(Beginning of Source material)

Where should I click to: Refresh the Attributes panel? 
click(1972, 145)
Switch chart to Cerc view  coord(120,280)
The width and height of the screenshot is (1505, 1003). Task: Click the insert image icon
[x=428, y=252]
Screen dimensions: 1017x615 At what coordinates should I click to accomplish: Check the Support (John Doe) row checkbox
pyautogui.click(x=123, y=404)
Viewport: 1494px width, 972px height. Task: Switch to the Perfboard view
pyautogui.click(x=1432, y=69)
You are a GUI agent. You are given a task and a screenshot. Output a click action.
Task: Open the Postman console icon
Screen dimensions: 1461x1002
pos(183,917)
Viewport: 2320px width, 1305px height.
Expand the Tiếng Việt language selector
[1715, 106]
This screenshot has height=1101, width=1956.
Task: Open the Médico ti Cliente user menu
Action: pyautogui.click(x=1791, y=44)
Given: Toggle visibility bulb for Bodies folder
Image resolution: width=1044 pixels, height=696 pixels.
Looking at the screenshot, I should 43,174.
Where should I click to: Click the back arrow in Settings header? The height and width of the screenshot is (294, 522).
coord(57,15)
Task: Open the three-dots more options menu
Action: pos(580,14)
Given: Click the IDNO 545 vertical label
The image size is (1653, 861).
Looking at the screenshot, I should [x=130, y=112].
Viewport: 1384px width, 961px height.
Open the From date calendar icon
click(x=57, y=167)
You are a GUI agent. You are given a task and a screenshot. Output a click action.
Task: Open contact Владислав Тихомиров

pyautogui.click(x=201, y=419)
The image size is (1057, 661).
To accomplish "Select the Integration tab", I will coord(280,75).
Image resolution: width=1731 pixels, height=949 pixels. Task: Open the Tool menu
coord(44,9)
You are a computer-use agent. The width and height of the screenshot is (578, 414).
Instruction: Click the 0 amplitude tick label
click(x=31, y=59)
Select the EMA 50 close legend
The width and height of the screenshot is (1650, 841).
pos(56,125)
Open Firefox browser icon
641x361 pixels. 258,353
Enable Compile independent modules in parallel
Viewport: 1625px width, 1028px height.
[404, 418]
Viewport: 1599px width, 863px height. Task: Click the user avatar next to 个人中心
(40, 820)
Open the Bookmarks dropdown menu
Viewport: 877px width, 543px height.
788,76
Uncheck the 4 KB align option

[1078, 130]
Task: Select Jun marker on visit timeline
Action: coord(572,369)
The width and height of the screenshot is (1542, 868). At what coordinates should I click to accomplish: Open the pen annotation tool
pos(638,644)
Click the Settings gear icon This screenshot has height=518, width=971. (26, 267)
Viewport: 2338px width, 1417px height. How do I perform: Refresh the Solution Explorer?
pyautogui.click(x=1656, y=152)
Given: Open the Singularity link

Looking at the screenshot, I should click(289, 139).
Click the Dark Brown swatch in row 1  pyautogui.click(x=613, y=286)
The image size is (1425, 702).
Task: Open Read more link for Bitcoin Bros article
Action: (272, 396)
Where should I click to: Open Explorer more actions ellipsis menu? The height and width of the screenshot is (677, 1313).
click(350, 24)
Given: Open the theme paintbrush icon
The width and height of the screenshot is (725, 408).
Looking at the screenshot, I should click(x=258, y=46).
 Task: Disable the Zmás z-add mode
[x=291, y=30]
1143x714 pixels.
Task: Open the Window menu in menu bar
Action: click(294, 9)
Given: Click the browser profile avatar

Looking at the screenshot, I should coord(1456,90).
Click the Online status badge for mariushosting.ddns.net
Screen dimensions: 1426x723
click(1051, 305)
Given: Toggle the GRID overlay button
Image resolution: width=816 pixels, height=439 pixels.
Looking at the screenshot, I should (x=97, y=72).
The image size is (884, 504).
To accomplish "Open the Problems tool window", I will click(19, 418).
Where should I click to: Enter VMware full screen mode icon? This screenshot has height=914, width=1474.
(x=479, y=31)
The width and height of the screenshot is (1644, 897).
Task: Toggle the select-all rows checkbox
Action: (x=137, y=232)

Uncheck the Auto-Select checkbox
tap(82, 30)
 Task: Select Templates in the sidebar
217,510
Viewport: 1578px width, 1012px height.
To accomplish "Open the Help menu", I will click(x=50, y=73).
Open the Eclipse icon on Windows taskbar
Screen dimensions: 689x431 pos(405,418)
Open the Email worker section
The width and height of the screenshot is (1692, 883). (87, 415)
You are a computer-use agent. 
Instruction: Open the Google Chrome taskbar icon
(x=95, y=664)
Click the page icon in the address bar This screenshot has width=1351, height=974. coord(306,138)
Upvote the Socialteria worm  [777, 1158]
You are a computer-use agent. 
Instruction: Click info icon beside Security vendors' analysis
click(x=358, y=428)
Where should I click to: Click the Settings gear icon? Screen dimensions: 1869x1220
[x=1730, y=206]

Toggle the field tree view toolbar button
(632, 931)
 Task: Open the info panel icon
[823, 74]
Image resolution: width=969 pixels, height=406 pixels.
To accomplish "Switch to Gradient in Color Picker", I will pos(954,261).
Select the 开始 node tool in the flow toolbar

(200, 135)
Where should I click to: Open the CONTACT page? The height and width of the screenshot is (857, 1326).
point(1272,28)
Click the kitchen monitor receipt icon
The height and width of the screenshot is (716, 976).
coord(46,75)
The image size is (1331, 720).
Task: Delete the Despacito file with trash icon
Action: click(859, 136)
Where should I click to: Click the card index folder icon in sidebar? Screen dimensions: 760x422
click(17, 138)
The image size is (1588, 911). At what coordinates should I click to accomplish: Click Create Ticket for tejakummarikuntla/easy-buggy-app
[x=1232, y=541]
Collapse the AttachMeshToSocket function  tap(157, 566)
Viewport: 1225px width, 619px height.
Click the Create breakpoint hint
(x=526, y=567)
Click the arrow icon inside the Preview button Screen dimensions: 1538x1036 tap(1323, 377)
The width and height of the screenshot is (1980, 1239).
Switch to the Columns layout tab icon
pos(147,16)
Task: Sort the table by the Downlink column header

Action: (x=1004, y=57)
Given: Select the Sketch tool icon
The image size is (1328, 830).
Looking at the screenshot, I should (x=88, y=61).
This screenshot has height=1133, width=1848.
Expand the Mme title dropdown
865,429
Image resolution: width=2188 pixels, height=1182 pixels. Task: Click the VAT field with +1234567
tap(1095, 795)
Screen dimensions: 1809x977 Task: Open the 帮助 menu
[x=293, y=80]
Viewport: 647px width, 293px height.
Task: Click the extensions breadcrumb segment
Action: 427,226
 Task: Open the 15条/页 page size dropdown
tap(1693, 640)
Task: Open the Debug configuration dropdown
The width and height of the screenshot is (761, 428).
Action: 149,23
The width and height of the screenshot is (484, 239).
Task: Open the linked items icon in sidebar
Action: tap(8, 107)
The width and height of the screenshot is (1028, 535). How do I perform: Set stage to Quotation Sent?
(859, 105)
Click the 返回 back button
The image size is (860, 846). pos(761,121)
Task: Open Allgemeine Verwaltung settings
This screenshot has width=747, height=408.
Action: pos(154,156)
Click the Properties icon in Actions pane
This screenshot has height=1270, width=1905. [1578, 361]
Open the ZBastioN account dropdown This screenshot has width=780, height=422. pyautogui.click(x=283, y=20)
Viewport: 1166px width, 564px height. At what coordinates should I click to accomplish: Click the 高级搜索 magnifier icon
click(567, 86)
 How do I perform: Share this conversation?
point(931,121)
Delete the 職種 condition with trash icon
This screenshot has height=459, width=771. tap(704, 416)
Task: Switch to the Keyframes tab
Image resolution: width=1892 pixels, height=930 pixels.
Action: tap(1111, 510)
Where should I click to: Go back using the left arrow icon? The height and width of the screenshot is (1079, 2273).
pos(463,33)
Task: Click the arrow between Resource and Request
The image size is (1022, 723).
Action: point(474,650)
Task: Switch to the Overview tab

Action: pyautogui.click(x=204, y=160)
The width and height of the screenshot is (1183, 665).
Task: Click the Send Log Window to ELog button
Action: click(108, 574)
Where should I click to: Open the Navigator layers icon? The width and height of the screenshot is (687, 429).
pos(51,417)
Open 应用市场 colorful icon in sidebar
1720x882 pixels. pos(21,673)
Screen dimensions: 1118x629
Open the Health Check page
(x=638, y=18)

(End of Source material)

## Problem requirements:
Look through the entries above, and wherever a line holds the word "will", copy it.

## Task response:
To accomplish "Select the Integration tab", I will coord(280,75).
To accomplish "Open the Problems tool window", I will click(19, 418).
To accomplish "Open the Help menu", I will click(x=50, y=73).
To accomplish "Switch to Gradient in Color Picker", I will pos(954,261).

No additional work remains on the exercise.